- [Passage shown]
---------------
2022-04-11 Integration

2022-04-11 Integration¶

Last time¶

Reflect on differentiation
Second order (Newton type) optimization
Project discussion

Today¶

Midpoint and trapezoid rules
Extrapolation
Polynomial interpolation for integration

using LinearAlgebra
using Plots
default(linewidth=4, legendfontsize=12)

function vander_legendre(x, k=nothing)
    if isnothing(k)
        k = length(x) # Square by default
    end
    m = length(x)
    Q = ones(m, k)
    Q[:, 2] = x
    for n in 1:k-2
        Q[:, n+2] = ((2*n + 1) * x .* Q[:, n+1] - n * Q[:, n]) / (n + 1)
    end
    Q
end

CosRange(a, b, n) = (a + b)/2 .+ (b - a)/2 * cos.(LinRange(-pi, 0, n))

CosRange (generic function with 1 method)

Integration¶

We’re interested in computing definite integrals

\[ \int_a^b f(x) dx \]

and will usually consider finite domains \(-\infty < a <b < \infty\).

Cost: (usually) how many times we need to evaluate the function \(f(x)\)
---------------
[Records from a collection]
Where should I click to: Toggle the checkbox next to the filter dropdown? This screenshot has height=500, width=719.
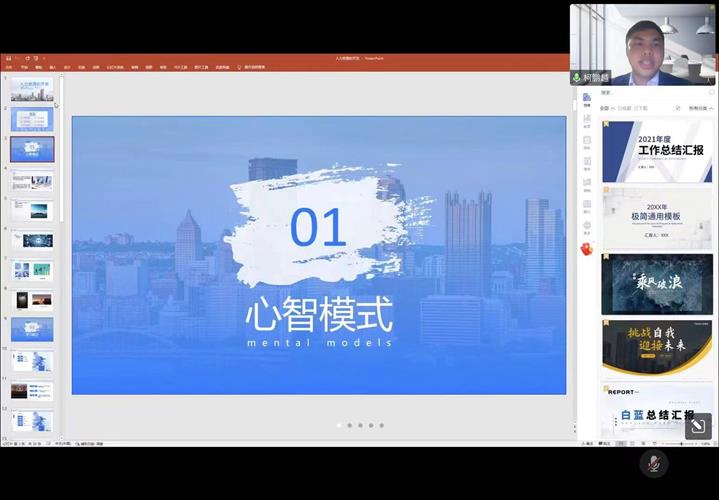(x=678, y=108)
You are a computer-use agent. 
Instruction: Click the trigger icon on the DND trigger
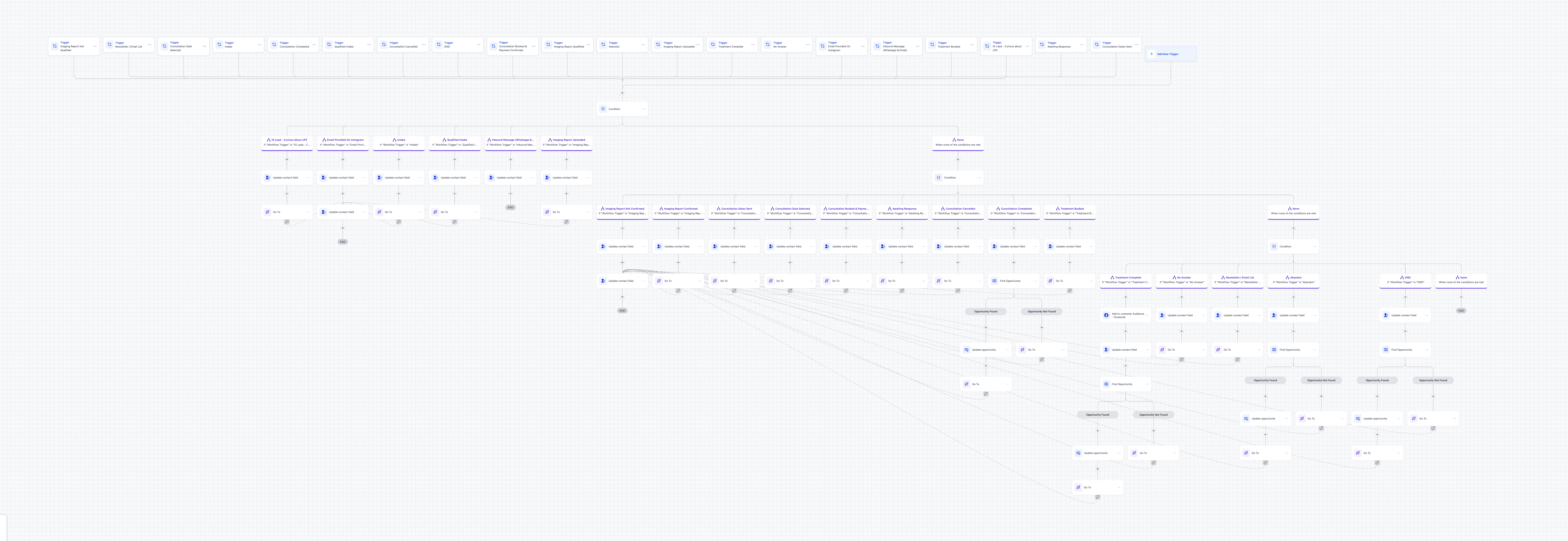[x=438, y=44]
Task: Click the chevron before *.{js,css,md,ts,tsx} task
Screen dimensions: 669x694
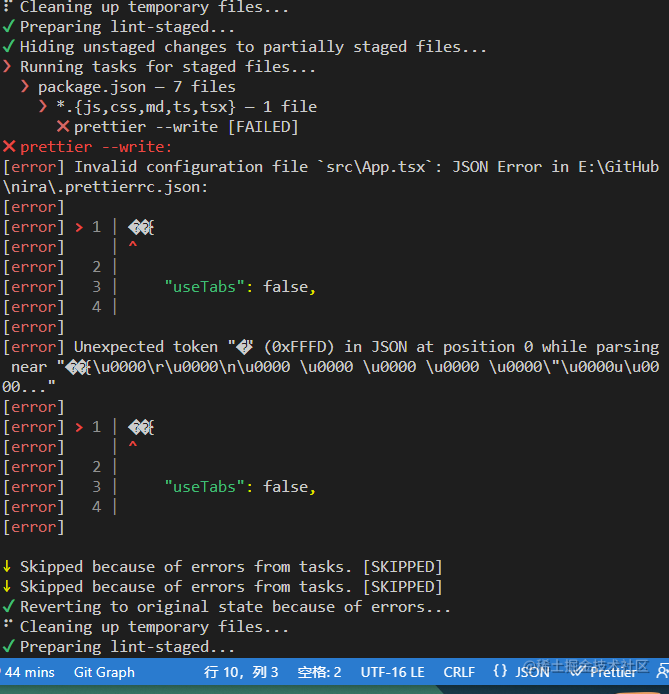Action: click(x=43, y=106)

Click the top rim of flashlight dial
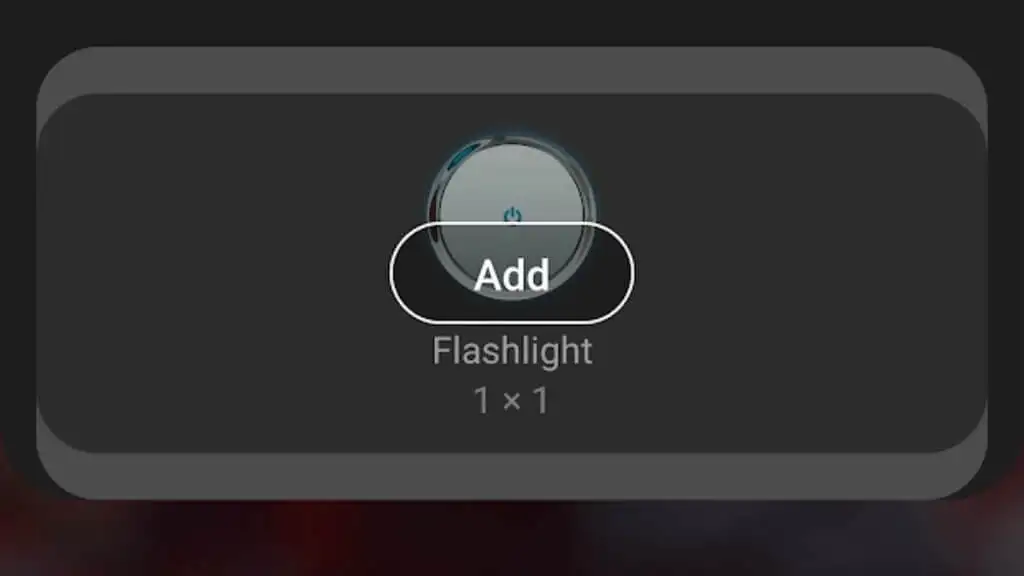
---------------
- [Work to do]
[1] Decide whether each statement below agrees with the integration lecture notes above. Answer yes or no for each, and quote the deciding words from the notes. (a) "Extrapolation" is one of the topics listed for today. (b) When no value of k is given, vander_legendre produces a square matrix. (c) The cost of computing an integral is usually measured by how much memory is used.
[2] Resume the integration lecture notes above right after the sentence about cost, and keep going in the same style.

- [Expected responses]
[1]
(a) Yes: "Extrapolation"
(b) Yes: "k = length(x) # Square by default"
(c) No: "Cost: (usually) how many times we need to evaluate the function \(f(x)\)"

[2]
Accuracy
- compare to a reference value
- compare to the same method using more evaluations
Consideration: how smooth is \(f\)?

We need some test functions¶

F_expx(x) = exp(2x) / (1 + x^2)
f_expx(x) = 2*exp(2x) / (1 + x^2) - 2x*exp(2x)/(1 + x^2)^2

F_dtanh(x) = tanh(x)
f_dtanh(x) = cosh(x)^-2

integrands = [f_expx, f_dtanh]
antiderivatives = [F_expx, F_dtanh]
tests = zip(integrands, antiderivatives)

zip(Function[f_expx, f_dtanh], Function[F_expx, F_dtanh])

plot(integrands, xlims=(-1, 1))

../_images/2022-04-11-integration_5_0.svg

Fundamental Theorem of Calculus¶

Let \(f(x)\) be a continuous function and define \(F(x)\) by

\[ F(x) = \int_a^x f(s) ds . \]

Then \(F(x)\) is uniformly continuous, differentiable, and

\[ F'(x) = f(x) . \]

We say that \(F\) is an antiderivative of \(f\). This implies that

\[ \int_a^b f(x) dx = F(b) - F(a) . \]

We will test the accuracy of our integration schemes using an antiderivative provided in our tests.

Method of Manufactured Solutions¶

Analytically integrating an arbitrary function is hard
- tends to require trickery
- not always possible to express in closed form (e.g., elliptic integrals)
- sometimes needs special functions \(\operatorname{erf} x = \frac{2}{\sqrt\pi} \int_0^x e^{-t^2} dt\)
- don’t know when to give up
Analytic differentation
- involves straightforward application of the product rule and chain rule.

So if we just choose an arbitrary function \(F\) (the antiderivative), we can

compute \(f = F'\)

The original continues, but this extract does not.